It’s OK to invest outside Silicon Valley, including in Pittsburgh

I hung out with the Pittsburgh Tech Council when the group came to town last month with more a dozen member companies and others from the area’s investment community.

Thankfully, no one from the ’Burgh rubbed it in too much that the Penguins beat my San Jose Sharks for the Stanley Cup earlier this year.

Instead, the Tech Council and its contingent were in the San Francisco Bay Area on a mission, under the hashtag #PTCventureout, to find out more about PR for startups, what journalists look for in tech stories and how best to find and work with venture investors.

It was that last one in which I probably helped out the most. I assembled and moderated a panel of VCs consisting of Paul Willard from Subtraction Capital, Marvin Liao from 500 Startups, Alex Lim from IVP and Amit Mukherjee from New Enterprise Associates to talk with the entrepreneurs about fundraising.

They had plenty of honest feedback to convey, including how best to get a meeting with a VC (get a referral from a current portfolio company) and advice on how to work with a VC (do your homework and find out what makes the VC firm tick and how it likes to work with startups).

One of the main takeaways from the panel was that “it doesn’t matter if you’re located in Pittsburgh or outside of Silicon Valley. What matters is if you’re a good company and in a compelling market.”

Helping drive that point home was Mukherjee, who has worked on NEA’s investment in Duolingo, a Pittsburgh developer of a language-learning app.

That notion of it’s OK to be a startup outside the confines of the Valley was hammered home recently by a couple of stories we published on VCJ. Last week, Mark Boslet posted that the major tech hubs nationwide are seeing a drop in deals this year, but not so in Pennsylvania as well as in Texas, the Southeast and the Midwest.

A couple of weeks earlier, I posted how Pittsburgh-based Innovation Works, which joined the Tech Council on the trip to the Bay Area last month, was the most active venture investor in the United States during September, backing 10 seed and pre-seed startups.

After the Tech Council came to town, I traded messages with Zach Malone, an associate from Pittsburgh-based Draper Triangle Ventures. He also was part of the group that visited the Bay Area, and he noted that no more than four venture funds are in the ’Burgh, and that often times early-stage companies tend to blame the funding environment in the city, rather than potential flaws in their business models, for their inability to attract capital.

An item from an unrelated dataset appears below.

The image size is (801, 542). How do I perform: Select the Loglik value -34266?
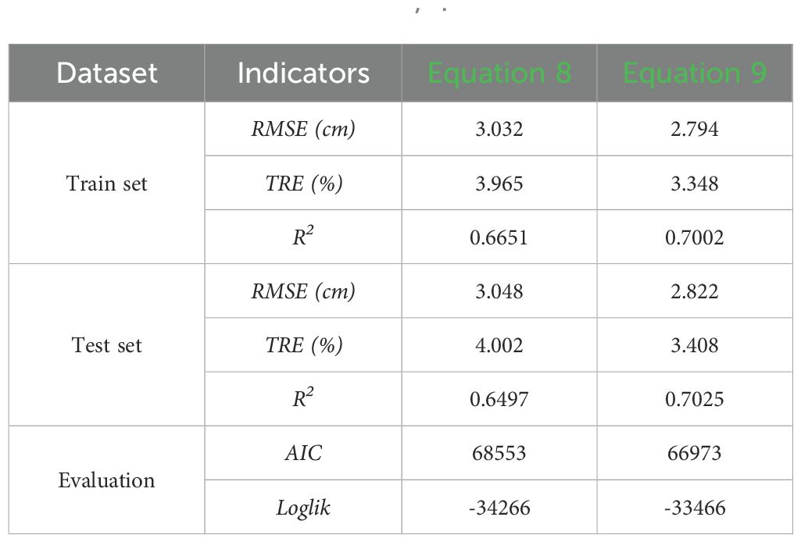click(x=499, y=508)
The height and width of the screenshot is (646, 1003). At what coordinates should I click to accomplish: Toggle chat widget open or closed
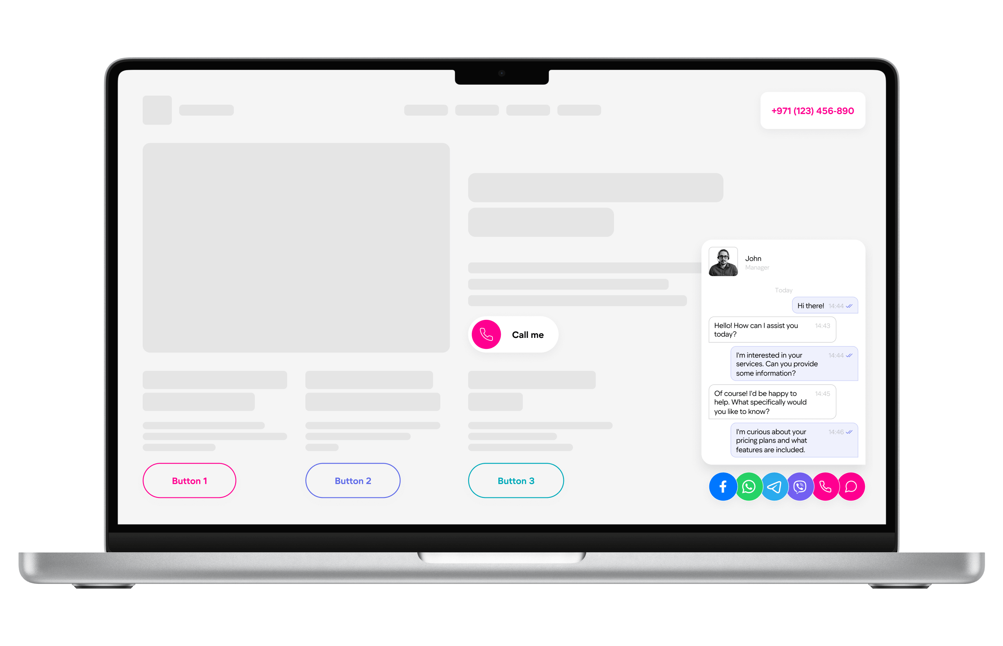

Malone said that the VC panel’s advice helped alleviate any sense of hopelessness entrepreneurs may have felt from being outside a major tech center.

I asked one of the attendees, Mike Embrescia, founder and chief executive of Pittsburgh-based WorkDesq, what he thought of the advice from the VCs. WorkDesq is an early-stage company that helps connect freelancers with job opportunities, and Embrescia said he definitely received helpful advice from investors on what he needed to do to raise capital.

In two decades as a business journalist, I’ve seen firsthand how startups feel anxious and unsure when they’re not located in a tech center, like Silicon Valley. So whether you’re in San Francisco, Austin, Cincinnati or Pittsburgh, geography should be no reason for a company not to compete on a national or even international stage.

“Listening to representatives from NEA and IVP probably helped to humanize these firms to a degree,” said Malone from Draper Triangle, which invests throughout the Midwest.

“For a lot of companies based in Pittsburgh, the idea of raising funds from firms of their ilk may seem impossible,” Malone added. “The opportunity to sit in the same room and see how approachable they are probably made the idea of engaging these funds seem much more realistic.”

Now if only my Sharks can realistically snatch that Cup away from the Pens.